DVD Review: The Eyes of Orson Welles

There are few, if any, film-makers or cinephiles doing more to promote, enlighten and educate than Mark Cousins. The adopted Northern Irishman was responsible for introducing a whole generation to the delights of outsider cinema in his ‘90s TV series Moviedrome. His documentary The Story of Film: An Odyssey re-wrote film history and remains the definitive guide to world cinema. His focus has been on shining a light on the underappreciated and unknown, but in his new film he tackles a master.

The Eyes of Orson Welles trains the camera on one of the greatest visionaries of cinema through his own eyes. After a chance encounter with his daughter, Cousins was granted exclusive access to hundreds of his private drawings and painting. Welles, a highly visual director, used paper and canvas to document his vision. He follows in the great man’s footsteps and he travels around the world, using clips to illustrate how he brought his imagination to life.

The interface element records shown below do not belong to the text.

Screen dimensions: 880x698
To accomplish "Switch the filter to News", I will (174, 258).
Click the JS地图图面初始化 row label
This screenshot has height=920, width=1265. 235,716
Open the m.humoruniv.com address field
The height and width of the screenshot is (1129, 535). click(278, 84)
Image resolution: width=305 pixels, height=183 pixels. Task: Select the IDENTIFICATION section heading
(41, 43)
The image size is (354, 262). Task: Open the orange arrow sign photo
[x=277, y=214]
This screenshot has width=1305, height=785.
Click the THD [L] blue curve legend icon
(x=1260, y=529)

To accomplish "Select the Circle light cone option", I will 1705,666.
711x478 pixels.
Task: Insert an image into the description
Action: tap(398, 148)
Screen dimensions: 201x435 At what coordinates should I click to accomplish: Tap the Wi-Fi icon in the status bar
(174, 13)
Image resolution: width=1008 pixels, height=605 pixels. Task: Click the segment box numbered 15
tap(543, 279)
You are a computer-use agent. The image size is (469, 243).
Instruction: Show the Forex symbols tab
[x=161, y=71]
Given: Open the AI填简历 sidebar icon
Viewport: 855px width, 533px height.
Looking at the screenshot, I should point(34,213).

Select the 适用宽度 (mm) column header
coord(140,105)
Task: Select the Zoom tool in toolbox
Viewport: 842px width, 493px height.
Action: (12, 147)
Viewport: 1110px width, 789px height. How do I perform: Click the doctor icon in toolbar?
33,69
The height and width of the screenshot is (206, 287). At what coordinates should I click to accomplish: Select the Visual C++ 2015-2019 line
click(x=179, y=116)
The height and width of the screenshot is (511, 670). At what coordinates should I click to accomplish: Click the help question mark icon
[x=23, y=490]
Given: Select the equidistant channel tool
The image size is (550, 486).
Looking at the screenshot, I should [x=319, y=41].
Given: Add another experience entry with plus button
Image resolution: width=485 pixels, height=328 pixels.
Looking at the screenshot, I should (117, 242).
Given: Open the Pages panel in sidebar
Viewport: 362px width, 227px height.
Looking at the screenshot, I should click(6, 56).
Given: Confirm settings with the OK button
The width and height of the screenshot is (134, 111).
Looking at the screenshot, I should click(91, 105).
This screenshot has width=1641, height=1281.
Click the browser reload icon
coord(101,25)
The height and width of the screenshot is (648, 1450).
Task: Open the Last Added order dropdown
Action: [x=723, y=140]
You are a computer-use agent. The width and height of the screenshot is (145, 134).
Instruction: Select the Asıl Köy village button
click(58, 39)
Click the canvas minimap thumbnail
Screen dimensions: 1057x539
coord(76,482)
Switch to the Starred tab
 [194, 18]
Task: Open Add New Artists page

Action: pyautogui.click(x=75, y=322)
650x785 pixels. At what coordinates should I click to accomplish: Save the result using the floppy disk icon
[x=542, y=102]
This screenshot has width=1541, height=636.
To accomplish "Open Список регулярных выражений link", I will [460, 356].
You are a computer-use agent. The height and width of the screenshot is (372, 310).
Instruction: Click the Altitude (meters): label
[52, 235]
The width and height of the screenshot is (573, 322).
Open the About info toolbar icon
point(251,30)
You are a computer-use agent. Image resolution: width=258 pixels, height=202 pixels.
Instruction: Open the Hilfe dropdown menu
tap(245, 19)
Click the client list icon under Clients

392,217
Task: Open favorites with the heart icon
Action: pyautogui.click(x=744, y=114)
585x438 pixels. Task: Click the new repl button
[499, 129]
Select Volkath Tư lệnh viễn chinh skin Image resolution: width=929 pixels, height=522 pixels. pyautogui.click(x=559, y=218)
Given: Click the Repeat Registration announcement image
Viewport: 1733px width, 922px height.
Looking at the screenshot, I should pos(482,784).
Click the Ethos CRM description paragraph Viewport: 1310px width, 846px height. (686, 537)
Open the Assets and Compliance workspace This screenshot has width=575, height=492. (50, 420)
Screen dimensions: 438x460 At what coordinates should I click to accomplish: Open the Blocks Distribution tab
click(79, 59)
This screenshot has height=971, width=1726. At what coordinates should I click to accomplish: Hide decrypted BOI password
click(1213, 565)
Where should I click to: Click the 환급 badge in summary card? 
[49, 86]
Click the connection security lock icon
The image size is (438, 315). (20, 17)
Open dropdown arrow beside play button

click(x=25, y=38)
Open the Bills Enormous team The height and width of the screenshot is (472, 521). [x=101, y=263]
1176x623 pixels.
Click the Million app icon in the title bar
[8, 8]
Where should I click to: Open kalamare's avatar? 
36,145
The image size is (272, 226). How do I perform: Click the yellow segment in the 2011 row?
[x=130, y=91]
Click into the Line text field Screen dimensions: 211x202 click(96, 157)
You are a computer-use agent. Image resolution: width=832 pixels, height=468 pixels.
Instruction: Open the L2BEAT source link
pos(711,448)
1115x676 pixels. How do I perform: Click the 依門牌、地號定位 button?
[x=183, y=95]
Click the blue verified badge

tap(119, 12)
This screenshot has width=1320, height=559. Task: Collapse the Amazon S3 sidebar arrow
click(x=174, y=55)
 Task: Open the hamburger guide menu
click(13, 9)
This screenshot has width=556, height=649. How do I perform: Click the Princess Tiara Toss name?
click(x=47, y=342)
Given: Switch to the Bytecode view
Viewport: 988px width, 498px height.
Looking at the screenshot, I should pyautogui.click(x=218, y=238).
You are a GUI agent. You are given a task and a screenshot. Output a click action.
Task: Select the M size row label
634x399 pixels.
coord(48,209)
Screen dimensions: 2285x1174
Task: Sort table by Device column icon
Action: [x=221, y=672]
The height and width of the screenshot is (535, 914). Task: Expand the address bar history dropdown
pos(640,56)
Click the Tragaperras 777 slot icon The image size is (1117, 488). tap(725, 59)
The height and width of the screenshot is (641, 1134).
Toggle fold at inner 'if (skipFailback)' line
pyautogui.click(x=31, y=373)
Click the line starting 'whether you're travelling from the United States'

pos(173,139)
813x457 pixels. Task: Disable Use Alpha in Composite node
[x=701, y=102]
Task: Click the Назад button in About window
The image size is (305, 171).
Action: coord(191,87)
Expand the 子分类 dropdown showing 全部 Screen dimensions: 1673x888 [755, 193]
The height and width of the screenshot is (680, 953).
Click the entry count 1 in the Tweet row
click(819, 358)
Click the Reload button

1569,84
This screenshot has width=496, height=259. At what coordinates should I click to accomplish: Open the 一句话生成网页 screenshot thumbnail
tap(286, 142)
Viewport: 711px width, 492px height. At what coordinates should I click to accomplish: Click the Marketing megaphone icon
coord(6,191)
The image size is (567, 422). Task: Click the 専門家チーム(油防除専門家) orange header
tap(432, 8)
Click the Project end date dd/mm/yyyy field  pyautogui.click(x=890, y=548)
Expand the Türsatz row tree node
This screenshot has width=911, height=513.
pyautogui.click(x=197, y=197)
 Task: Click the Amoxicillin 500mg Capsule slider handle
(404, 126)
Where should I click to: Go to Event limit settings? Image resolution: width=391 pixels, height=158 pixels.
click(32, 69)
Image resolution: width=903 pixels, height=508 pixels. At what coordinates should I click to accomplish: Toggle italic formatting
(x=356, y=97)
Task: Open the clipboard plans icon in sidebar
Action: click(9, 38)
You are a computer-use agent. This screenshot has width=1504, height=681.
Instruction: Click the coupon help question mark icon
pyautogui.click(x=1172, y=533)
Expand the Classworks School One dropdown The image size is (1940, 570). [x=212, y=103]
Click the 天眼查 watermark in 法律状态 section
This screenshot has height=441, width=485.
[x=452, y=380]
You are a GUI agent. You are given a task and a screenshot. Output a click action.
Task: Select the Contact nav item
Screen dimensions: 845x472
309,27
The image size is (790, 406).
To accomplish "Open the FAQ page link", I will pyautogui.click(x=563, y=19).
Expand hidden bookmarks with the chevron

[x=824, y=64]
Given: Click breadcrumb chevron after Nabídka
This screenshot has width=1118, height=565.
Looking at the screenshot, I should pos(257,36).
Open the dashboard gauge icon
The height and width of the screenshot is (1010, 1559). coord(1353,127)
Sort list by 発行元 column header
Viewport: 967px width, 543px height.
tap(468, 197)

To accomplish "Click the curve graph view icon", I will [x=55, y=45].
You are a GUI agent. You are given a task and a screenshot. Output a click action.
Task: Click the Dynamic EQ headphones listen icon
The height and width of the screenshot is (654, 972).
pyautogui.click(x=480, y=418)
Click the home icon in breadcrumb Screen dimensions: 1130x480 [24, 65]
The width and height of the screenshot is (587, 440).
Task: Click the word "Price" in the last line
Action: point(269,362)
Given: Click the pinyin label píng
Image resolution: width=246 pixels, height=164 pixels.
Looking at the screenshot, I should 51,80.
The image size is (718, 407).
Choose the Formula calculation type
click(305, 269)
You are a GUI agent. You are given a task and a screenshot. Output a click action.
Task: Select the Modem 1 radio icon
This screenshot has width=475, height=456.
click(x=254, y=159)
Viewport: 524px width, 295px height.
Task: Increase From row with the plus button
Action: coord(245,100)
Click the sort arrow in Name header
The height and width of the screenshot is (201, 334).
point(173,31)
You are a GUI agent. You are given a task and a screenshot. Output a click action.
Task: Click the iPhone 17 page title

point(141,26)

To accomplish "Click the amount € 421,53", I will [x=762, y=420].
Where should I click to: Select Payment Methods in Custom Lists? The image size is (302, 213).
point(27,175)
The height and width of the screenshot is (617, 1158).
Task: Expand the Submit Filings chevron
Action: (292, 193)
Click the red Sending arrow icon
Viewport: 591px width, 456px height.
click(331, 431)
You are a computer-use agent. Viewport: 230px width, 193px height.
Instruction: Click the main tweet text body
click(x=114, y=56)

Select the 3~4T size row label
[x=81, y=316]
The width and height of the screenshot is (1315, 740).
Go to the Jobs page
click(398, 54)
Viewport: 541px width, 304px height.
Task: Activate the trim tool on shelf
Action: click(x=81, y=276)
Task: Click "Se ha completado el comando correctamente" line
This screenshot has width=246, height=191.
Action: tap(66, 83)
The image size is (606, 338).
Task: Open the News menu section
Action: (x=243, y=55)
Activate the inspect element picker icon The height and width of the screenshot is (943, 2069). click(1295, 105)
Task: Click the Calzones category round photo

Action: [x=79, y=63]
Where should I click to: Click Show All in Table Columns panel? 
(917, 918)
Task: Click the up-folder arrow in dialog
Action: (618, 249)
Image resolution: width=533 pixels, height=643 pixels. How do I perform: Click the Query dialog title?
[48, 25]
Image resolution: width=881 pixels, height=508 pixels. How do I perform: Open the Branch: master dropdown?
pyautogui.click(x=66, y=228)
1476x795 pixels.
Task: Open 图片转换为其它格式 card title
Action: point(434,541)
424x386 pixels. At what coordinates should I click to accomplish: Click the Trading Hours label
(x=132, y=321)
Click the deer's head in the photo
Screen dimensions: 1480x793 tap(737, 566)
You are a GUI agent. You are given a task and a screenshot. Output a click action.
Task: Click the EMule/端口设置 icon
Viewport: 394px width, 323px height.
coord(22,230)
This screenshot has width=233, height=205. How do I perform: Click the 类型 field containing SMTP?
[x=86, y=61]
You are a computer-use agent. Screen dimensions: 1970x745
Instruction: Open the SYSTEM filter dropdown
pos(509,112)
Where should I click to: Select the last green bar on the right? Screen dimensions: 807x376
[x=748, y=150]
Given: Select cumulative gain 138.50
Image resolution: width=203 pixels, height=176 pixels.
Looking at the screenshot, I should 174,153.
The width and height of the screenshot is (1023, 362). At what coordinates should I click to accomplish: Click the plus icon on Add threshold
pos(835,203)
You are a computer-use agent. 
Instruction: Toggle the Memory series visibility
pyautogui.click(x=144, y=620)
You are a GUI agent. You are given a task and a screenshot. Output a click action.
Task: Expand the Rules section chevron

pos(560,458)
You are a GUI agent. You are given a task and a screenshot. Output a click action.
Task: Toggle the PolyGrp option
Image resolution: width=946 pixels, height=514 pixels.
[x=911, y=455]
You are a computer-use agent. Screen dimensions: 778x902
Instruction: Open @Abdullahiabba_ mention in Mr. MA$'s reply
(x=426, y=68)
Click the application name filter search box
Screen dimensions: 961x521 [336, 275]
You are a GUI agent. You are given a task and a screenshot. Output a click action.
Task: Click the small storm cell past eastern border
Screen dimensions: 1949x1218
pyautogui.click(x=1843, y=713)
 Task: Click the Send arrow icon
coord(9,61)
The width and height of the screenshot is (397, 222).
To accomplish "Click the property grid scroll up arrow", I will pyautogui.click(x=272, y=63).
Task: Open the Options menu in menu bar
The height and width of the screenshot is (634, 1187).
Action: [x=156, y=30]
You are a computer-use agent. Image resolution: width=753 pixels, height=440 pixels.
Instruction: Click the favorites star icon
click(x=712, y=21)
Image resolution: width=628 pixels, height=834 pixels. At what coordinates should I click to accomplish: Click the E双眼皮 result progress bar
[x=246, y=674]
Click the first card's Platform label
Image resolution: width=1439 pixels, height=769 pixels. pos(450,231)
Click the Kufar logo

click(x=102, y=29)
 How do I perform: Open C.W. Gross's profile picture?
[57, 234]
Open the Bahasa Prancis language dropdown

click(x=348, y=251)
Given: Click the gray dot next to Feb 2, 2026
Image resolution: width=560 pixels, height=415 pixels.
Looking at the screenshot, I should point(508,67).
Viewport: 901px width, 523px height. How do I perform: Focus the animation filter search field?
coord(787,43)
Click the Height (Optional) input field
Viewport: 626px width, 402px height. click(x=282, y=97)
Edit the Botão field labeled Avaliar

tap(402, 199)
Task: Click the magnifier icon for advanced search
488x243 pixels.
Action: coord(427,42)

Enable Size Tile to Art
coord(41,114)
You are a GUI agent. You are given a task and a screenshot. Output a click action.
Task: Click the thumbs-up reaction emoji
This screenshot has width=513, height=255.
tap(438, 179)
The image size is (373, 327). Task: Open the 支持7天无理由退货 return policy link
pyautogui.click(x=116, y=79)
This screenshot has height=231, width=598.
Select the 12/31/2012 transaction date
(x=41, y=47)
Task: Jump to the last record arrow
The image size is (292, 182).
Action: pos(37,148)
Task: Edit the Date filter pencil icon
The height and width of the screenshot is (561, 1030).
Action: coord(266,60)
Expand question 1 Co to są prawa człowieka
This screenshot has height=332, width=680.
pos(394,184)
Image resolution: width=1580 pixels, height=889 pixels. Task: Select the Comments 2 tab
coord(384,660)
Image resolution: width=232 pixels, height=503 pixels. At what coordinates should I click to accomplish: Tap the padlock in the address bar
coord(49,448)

Narrated through Cousins’ highly knowledgeable and lilting voice, The Eyes of Orson Welles gently accompanies us on a journey through the mind and eyes of a cinematic great. Charting his life through his illustrations, Cousins deftly demonstrates how his designs were a driving force behind his film-making. The Eyes of Orson Welles is a fascinating insight into the life and work of one of cinema’s most imaginative and prescient mavericks.

The Eyes of Orson Welles is released on DVD by Dogwoof on 17th September and also available on Digital.